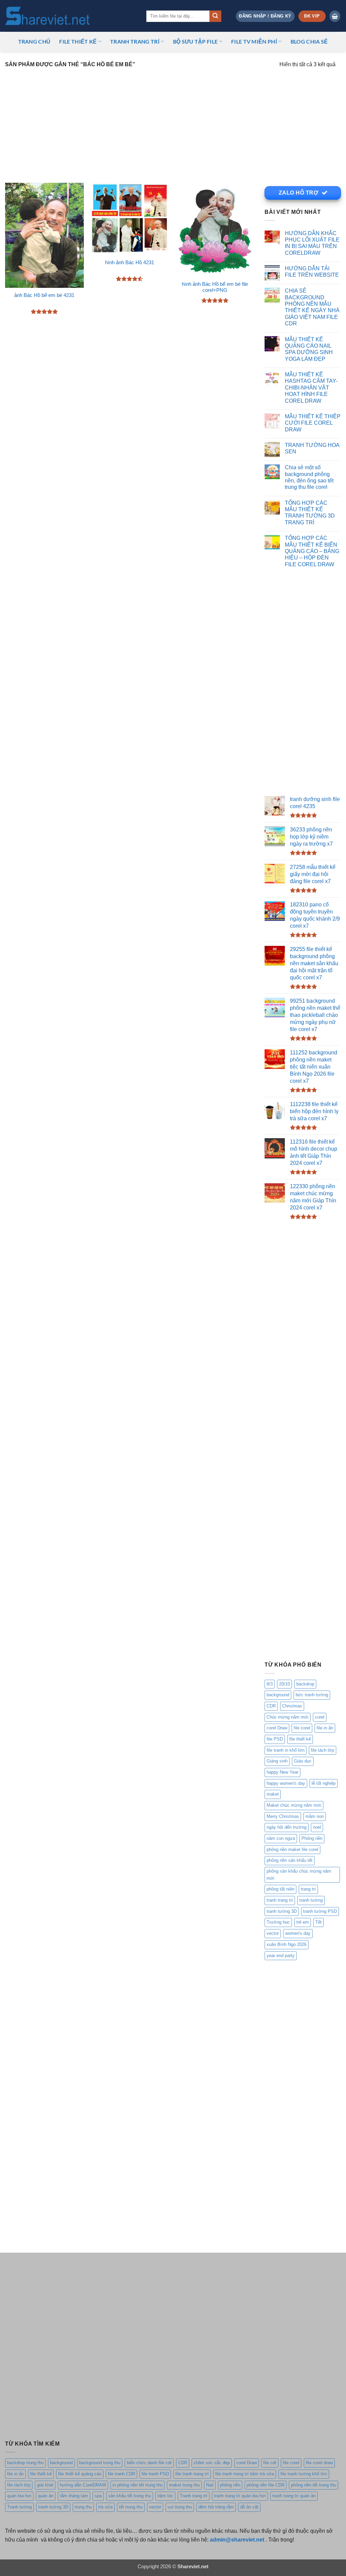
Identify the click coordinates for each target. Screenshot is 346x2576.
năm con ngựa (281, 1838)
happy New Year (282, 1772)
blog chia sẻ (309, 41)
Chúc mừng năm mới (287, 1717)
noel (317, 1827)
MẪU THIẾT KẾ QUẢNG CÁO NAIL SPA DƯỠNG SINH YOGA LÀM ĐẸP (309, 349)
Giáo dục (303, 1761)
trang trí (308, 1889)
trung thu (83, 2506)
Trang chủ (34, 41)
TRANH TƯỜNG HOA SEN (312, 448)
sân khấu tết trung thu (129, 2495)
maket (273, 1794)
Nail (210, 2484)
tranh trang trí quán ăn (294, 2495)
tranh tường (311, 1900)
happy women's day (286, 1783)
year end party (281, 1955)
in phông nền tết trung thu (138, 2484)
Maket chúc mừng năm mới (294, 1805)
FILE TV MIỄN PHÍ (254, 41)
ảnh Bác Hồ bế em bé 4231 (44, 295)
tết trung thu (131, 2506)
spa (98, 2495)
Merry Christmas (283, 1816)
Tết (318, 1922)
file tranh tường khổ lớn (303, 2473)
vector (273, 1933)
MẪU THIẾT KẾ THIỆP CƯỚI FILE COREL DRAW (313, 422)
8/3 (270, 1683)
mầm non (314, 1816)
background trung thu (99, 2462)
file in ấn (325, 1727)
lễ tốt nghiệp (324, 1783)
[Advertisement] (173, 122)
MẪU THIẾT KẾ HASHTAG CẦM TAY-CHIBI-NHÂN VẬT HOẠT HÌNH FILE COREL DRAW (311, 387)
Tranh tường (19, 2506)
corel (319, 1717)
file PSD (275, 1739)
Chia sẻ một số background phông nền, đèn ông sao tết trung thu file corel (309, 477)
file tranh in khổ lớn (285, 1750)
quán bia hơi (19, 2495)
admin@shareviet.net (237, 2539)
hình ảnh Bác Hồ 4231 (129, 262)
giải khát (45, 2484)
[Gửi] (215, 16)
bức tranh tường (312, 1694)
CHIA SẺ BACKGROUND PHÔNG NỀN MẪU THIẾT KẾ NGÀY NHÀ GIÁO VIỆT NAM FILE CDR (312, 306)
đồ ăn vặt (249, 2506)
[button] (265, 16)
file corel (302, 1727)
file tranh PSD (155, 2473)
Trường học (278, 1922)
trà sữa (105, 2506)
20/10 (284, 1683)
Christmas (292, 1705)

○ ○ ○ ○ ○ ○ ○

## How to complete this task
Reproduce each line above exactly, but not a single picture.

## Problem solution
Identify the click coordinates for each target. Screenshot is 346x2576.
năm con ngựa (281, 1838)
happy New Year (282, 1772)
blog chia sẻ (309, 41)
Chúc mừng năm mới (287, 1717)
noel (317, 1827)
MẪU THIẾT KẾ QUẢNG CÁO NAIL SPA DƯỠNG SINH YOGA LÀM ĐẸP (309, 349)
Giáo dục (303, 1761)
trang trí (308, 1889)
trung thu (83, 2506)
Trang chủ (34, 41)
TRANH TƯỜNG HOA SEN (312, 448)
sân khấu tết trung thu (129, 2495)
maket (273, 1794)
Nail (210, 2484)
tranh trang trí quán ăn (294, 2495)
tranh tường (311, 1900)
happy women's day (286, 1783)
year end party (281, 1955)
in phông nền tết trung thu (138, 2484)
Maket chúc mừng năm mới (294, 1805)
FILE TV MIỄN PHÍ (254, 41)
ảnh Bác Hồ bế em bé 4231 (44, 295)
tết trung thu (131, 2506)
spa (98, 2495)
Merry Christmas (283, 1816)
Tết (318, 1922)
file tranh tường khổ lớn (303, 2473)
vector (273, 1933)
MẪU THIẾT KẾ THIỆP CƯỚI FILE COREL DRAW (313, 422)
8/3 (270, 1683)
mầm non (314, 1816)
background trung thu (99, 2462)
file in ấn (325, 1727)
lễ tốt nghiệp (324, 1783)
[Advertisement] (173, 122)
MẪU THIẾT KẾ HASHTAG CẦM TAY-CHIBI-NHÂN VẬT HOẠT HÌNH FILE COREL DRAW (311, 387)
Tranh tường (19, 2506)
corel (319, 1717)
file PSD (275, 1739)
Chia sẻ một số background phông nền, đèn ông sao tết trung thu file corel (309, 477)
file tranh in khổ lớn (285, 1750)
quán bia hơi (19, 2495)
admin@shareviet.net (237, 2539)
hình ảnh Bác Hồ 4231 (129, 262)
giải khát (45, 2484)
[Gửi] (215, 16)
bức tranh tường (312, 1694)
CHIA SẺ BACKGROUND PHÔNG NỀN MẪU THIẾT KẾ NGÀY NHÀ GIÁO VIỆT NAM FILE CDR (312, 306)
đồ ăn vặt (249, 2506)
[button] (265, 16)
file corel (302, 1727)
file tranh PSD (155, 2473)
Trường học (278, 1922)
trà sữa (105, 2506)
20/10 (284, 1683)
Christmas (292, 1705)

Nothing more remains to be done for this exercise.